Engage With Your Audience
Although B2B companies might have a narrower audience to engage, you still find creative examples of how they can leverage social media. One of the ways they can do this is to set up a new LinkedIn group targeted specifically at that group of people, so that they can be found more easily and also can showcase their knowledge the group. By engaging your audience through content calendaring, you make the consumers care about the movement in which your brand is involved. For instance, consider publishing content around a given theme before an event. That way, you can plan ahead what posts to share, ensuring timeliness and relevance leading up to a big event while still maintaining consistency for expected brand content.
Optimize Your Content
B2B companies have to provide meaningful information in an interesting format (infographics, videos), such as how one of your clients have used your product or service to solve their problem.

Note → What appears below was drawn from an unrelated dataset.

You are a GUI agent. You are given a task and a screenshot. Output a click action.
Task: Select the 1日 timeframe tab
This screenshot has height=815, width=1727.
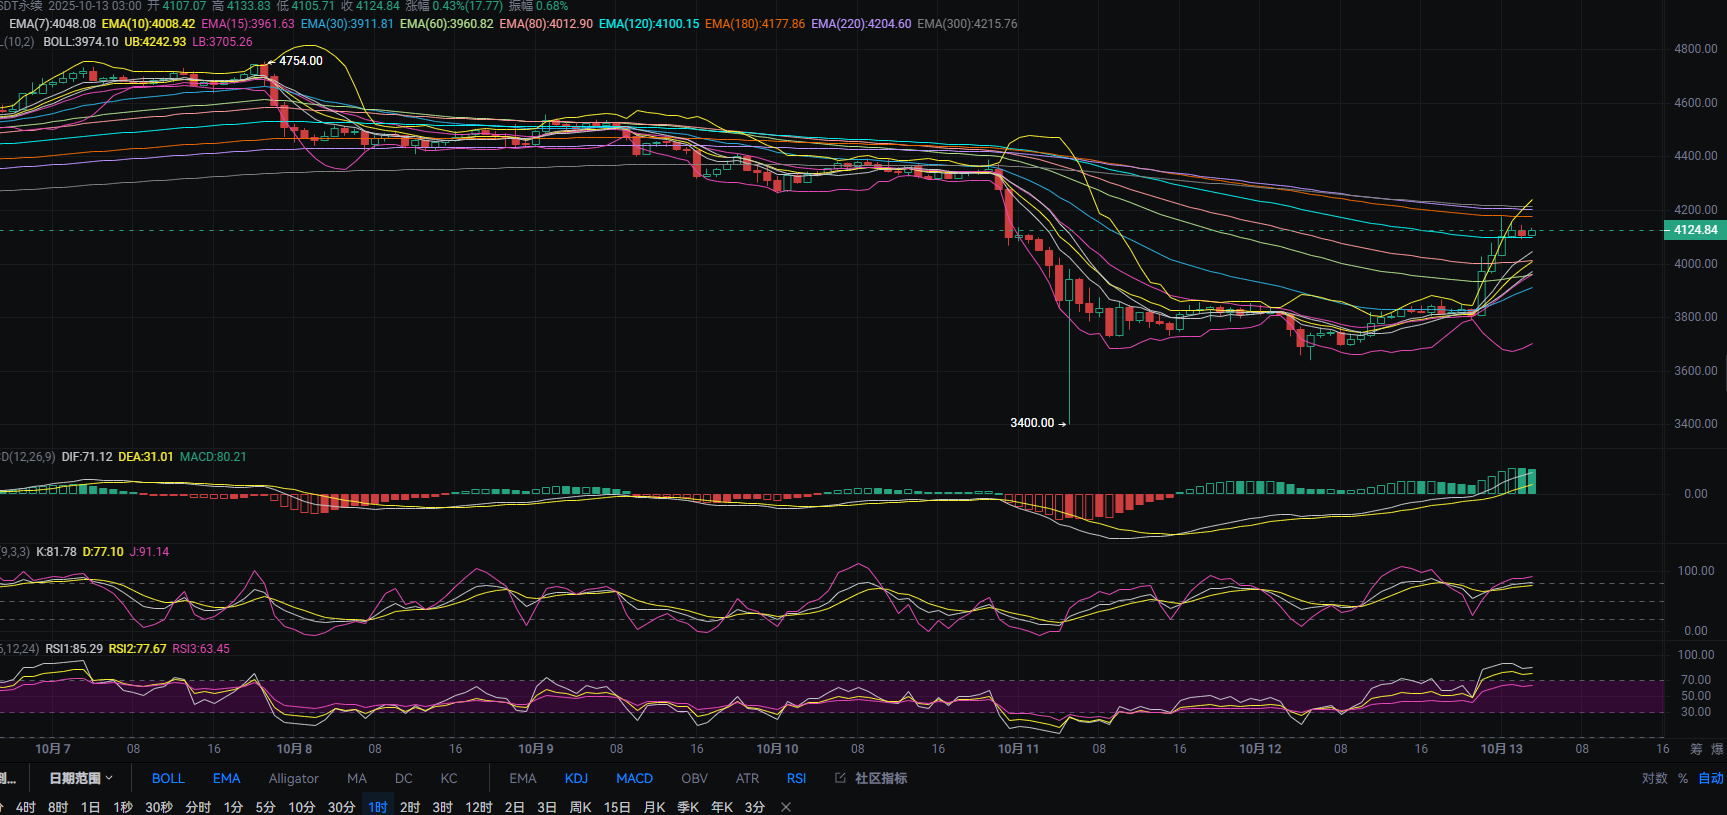(90, 807)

You cannot shallowly seek to pique the hunger for consumer audiences with shock-and-awe visuals or catchy ads alone. They need to offer something with more substance to win this audience over. For example, you can use infographics or videos to share information in an interesting format by showcasing data, and share case studies about how one of your client has used your product to solve an issue they are facing. B2B firms that want to cultivate thought leadership can use hashtags, and launch employee advocacy programmes to highlight employees’ achievements on platforms like Facebook and Instagram. This not only drives brand loyalty, but cements the business as an industry leader. The constantly evolving nature of Twitter, which allows a company to comment on world events or exploit market changes almost in real time with appealing content targeted at B2B buyers, offers businesses the perfect platform to reach active consumers online.
Leverage Paid Advertising
And contrary to what many think, just because you are doing B2B marketing this doesn’t mean that you cannot derive substantial results from paid media on the social web. Unlike organic traffic channels where content is organically spread in social graphs and other user-driven networks, paid ads are designed to drive traffic directly to a company’s own website. When composed with appropriate creatives, these ads hold the potential of becoming powerful tools for audience engagement and conversion. When marketers know their ICPs, buyer personas and when their paid social strategy is informed by broader marketing goals, advertisements that suit their target audience easily follow. B2B businesses’ immediate goal should be establishing in-house content distribution, a catalogue that can be promoted through paid channels, keeping communities engaged along the way – not to mention yielding all the raw data they need to make sound decisions.
Create a Community
For example, B2B brands and businesses can build relationships and copy their audiences solving each other’s problems together, from ‘how do I speak to my boss about this proposal?’ It’s not just marketing buzz words: B2B organisations benefit by providing a place for their audience to come together – both the remote working executives and the account managers in the office everyday – to connect about the same challenges they’re facing and addressing their needs. This satisfies the users’ desire to seek out support since it might be hard to find offline, and makes these businesses appear much more human and friendly to their target market. To sustain high engagement and keep communities active, it’s crucial to think about creating engaging content that really hits the spot as audiences’ interests change. It’s about generating user-generated content, hosting Q&A sessions or enabling natural interaction with the brand directly. While the macro-level plan components of community-building remain consistent regardless of the platform, each is also a unique environment with nuanced sets of human dynamics, and these distinctions need to be taken into account when developing a community growth or retention strategy. Being able to maximise these differences is key to developing effective community growth and retention strategies.